- What to produce
Produce a word-for-word copy of the data that follows, excluding images.

- Data provided
****

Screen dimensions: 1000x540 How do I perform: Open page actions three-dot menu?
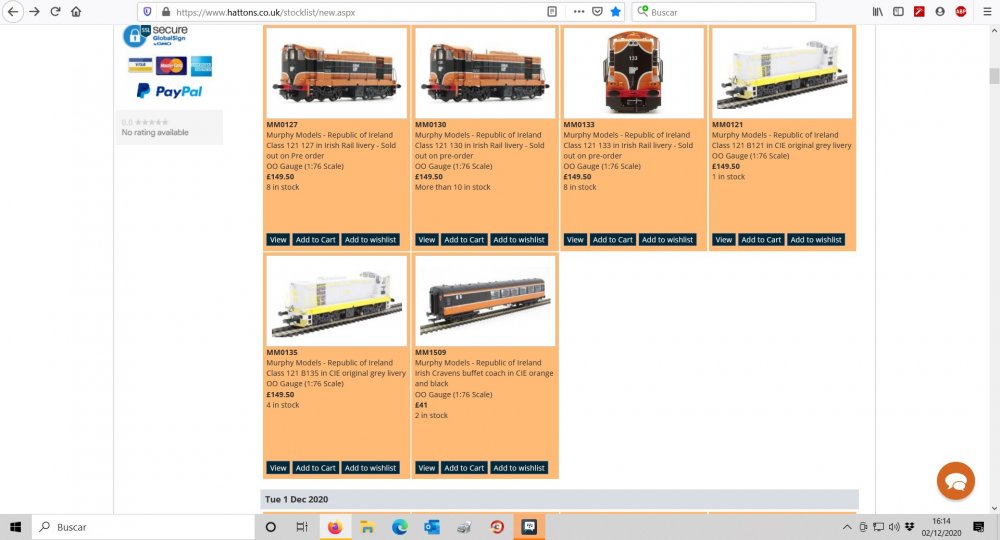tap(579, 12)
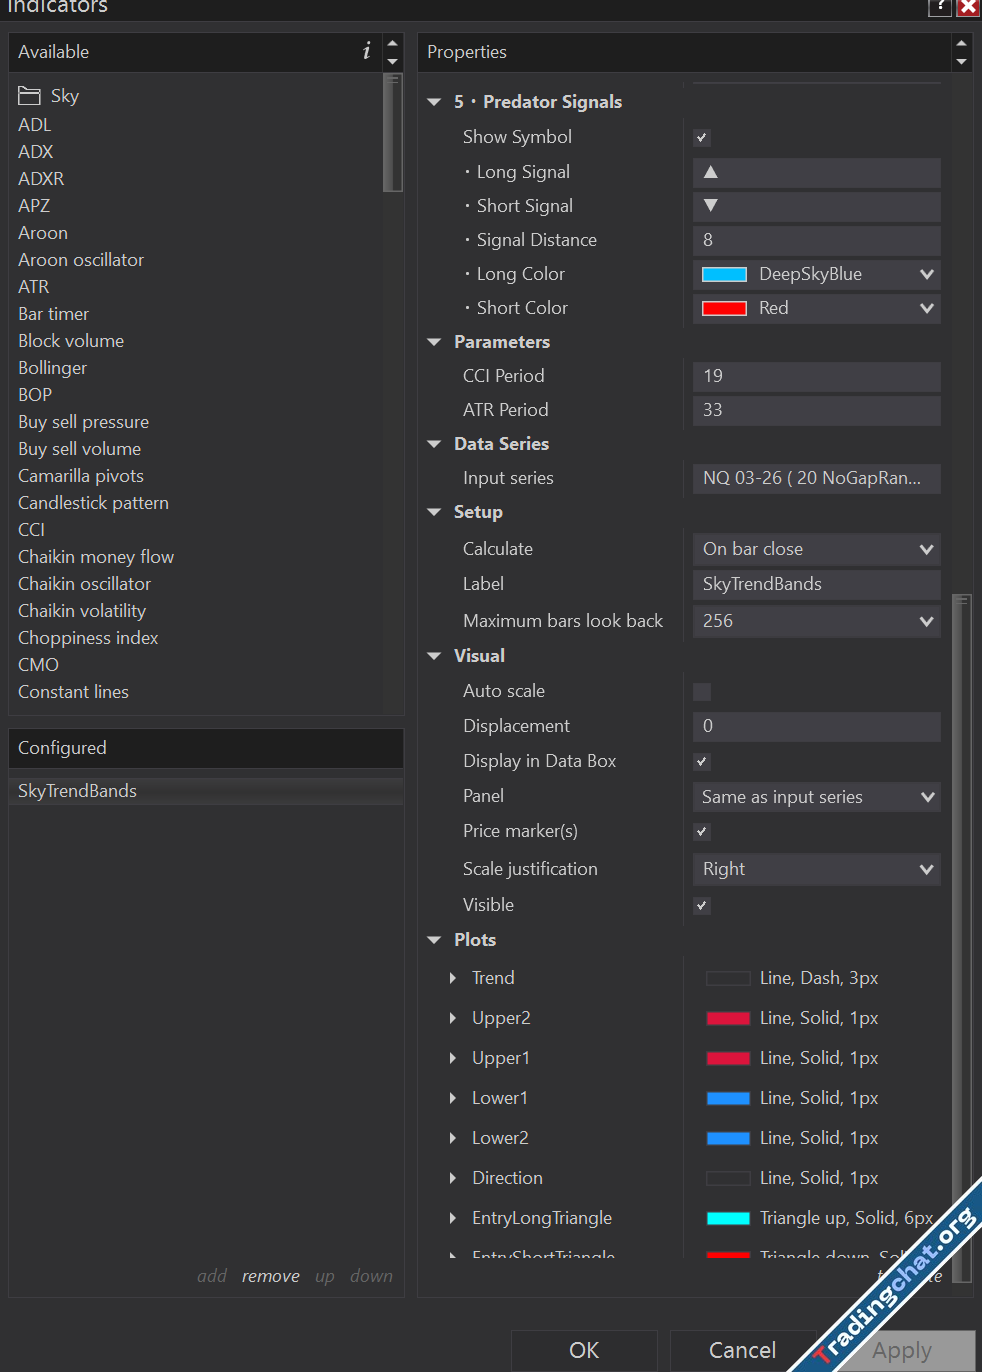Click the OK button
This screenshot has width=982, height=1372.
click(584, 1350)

****

- Reply to the exercise
Screen dimensions: 1000x540 How do I perform: Open page actions three-dot menu?
tap(579, 12)
Click the OK button
This screenshot has width=982, height=1372.
click(584, 1350)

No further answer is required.